Reading 17: “Long Live God”
Read Mark 14:1-31
Aside from my immediate love for the musical “Godspell,” the thing I most remember about leaving the theater that first time I saw the movie version was the grumbling of the adults around me.
I must’ve been about 14 years old that evening. And as the movie ended, and as I wandered out alone—more than a little tingly from this depiction of the Gospels that was unlike anything I’d ever seen in Sunday school—all I heard from the grownups around me was complaining.
“Can you believe they left out the resurrection?” they grumbled. “Are they saying that Jesus died, and it all just ended there?” “I thought it was just horrible,” they went on.
True, the musical does not end with a physical reincarnation of the Jesus character. His last, gasping words while hanging on that inner-city, chain-link fence are “Oh, God, I’m dead.” But the story—and the musical—don’t end there.

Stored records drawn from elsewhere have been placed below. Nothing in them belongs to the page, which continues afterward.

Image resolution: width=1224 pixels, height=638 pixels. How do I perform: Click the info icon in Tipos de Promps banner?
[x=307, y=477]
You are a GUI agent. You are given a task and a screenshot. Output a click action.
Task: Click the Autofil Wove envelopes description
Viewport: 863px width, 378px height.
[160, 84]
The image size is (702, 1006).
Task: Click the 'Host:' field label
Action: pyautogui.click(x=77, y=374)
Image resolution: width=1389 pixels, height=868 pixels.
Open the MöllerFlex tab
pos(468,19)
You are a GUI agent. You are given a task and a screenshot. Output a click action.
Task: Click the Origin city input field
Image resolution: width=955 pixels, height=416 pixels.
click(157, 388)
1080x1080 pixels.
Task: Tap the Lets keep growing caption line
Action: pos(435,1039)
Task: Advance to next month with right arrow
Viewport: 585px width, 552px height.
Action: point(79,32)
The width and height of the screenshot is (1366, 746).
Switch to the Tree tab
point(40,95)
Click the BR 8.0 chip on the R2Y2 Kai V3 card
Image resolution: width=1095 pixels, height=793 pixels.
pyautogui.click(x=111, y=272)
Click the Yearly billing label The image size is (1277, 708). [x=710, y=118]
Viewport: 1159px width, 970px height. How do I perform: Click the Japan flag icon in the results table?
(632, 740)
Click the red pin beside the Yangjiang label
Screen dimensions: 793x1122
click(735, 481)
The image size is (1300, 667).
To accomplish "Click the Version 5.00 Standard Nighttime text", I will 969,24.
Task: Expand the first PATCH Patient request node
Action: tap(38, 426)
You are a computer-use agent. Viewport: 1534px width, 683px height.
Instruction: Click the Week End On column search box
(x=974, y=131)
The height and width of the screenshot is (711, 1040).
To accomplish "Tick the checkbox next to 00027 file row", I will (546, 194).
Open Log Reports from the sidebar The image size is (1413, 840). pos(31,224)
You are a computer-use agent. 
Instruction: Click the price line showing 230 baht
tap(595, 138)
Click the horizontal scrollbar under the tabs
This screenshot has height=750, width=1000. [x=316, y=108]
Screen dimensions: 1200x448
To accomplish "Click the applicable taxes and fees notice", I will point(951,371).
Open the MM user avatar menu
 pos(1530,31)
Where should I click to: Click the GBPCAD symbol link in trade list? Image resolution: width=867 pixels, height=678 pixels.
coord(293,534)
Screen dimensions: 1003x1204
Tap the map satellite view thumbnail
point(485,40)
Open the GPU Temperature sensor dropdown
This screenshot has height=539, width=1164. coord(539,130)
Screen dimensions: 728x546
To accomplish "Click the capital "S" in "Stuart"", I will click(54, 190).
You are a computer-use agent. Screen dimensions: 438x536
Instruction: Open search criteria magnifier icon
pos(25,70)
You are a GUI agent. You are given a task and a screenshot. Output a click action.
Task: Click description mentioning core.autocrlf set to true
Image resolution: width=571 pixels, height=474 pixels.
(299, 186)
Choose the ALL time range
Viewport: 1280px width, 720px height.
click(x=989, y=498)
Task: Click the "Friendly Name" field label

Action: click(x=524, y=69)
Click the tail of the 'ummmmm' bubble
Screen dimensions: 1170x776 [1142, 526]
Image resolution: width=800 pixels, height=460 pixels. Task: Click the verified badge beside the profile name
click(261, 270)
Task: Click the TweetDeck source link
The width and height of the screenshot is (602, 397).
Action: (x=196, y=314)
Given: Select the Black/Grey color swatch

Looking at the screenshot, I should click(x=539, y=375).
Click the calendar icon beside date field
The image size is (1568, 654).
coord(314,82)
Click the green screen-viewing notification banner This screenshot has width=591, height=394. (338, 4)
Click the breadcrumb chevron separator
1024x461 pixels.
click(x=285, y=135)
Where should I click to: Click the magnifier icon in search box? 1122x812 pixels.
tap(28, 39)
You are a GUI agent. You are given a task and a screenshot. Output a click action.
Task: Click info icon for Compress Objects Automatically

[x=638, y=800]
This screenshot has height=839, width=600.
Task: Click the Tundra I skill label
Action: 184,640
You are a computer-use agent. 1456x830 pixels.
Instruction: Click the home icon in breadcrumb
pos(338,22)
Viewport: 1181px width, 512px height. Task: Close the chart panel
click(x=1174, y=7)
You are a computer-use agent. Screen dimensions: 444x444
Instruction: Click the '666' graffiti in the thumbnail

There’s a pause in the music, tempting you to think it’s all over. Then, a chord. And then the chorus begins to sing again. Quietly, gently: “Long live God.” They repeat it, over and over. And then from underneath their refrain comes another chord progression that sounds familiar to the audience. What is that? you wonder. I know that, you tell yourself.
And then the sound explodes. That quiet, secondary melody bursts forth with voices and drums joyfully repeating the song we heard in the musical’s very first scene. “Prepare ye the way of the Lord!”
He is not dead. He is alive. He told us as much in that meal: “This is my body; this is my blood.”
As the church, we toil now in the long, green season after Pentecost. This is our mission. Prepare ye the way of the Lord. He is not dead. He is alive. He is among us. His work remains to be done.
Jesus transforms the lives of those with whom he interacts. What might he be transforming about your life right now?
What might the women fleeing from the empty tomb be scared of? Have you ever had the experience of “terror and amazement” at the same time?
Thank you, Lord Jesus, that you are indeed alive and active in this world around us. Fill us with your joyful presence as we encounter—and share—your love in the most unexpected of places. Amen
Michael Weaver has sought (and sometimes found) God in a variety of non-traditional settings since his ordination 17 years ago. His “calls” have led him three times to southern Africa, to outdoor worship on the Blue Ridge Parkway, and to his most challenging “call” of all: stay-at-home daddy.